Data shown Block Start

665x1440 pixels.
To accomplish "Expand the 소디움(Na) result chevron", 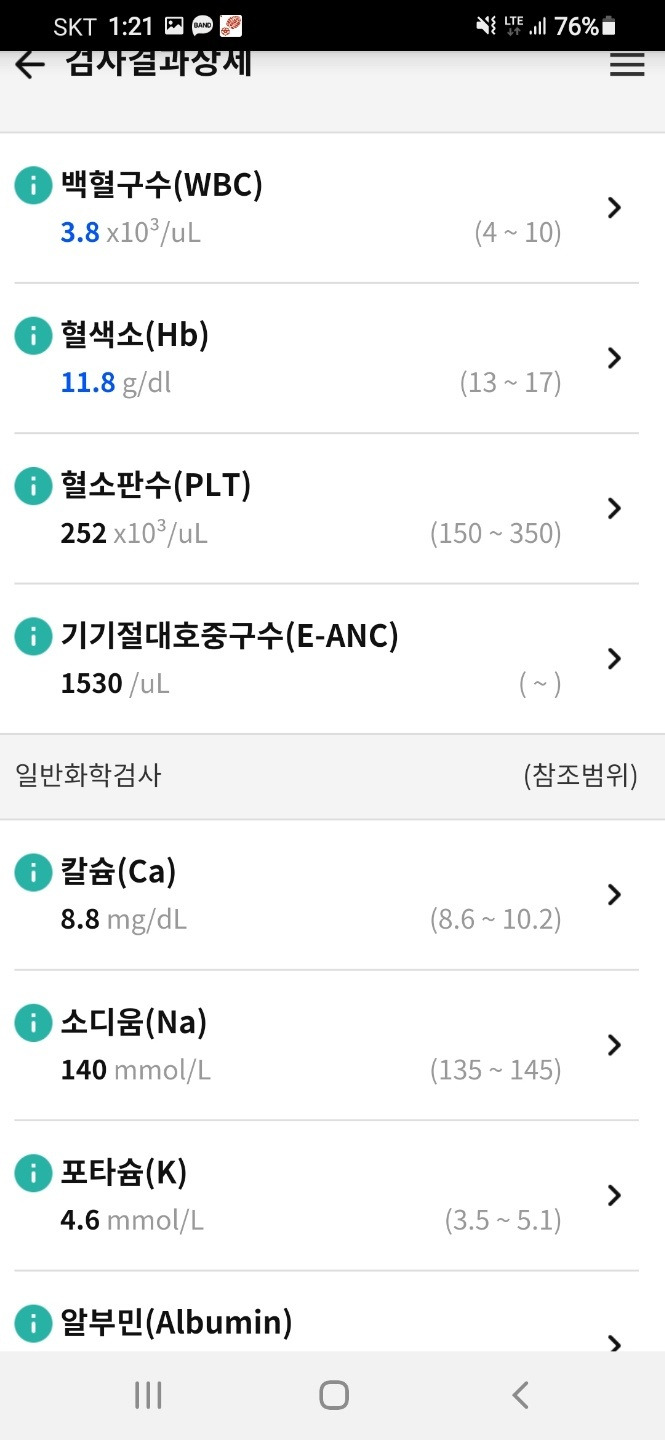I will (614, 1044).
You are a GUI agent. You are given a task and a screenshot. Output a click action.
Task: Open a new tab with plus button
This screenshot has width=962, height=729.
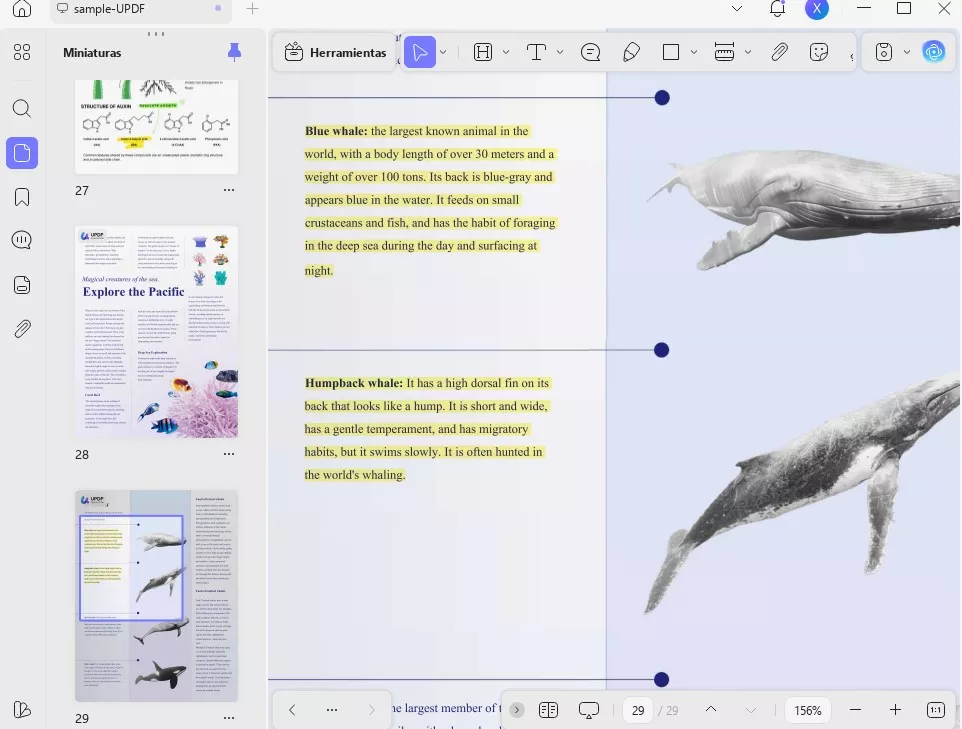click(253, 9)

Data shown Block End

» **Work instructions**
Transcribe exactly, and only, the lines from the one with "Task: Open a new tab with plus button" through the final line of the data above. The pictures stay out.

» **Result**
Task: Open a new tab with plus button
This screenshot has width=962, height=729.
click(253, 9)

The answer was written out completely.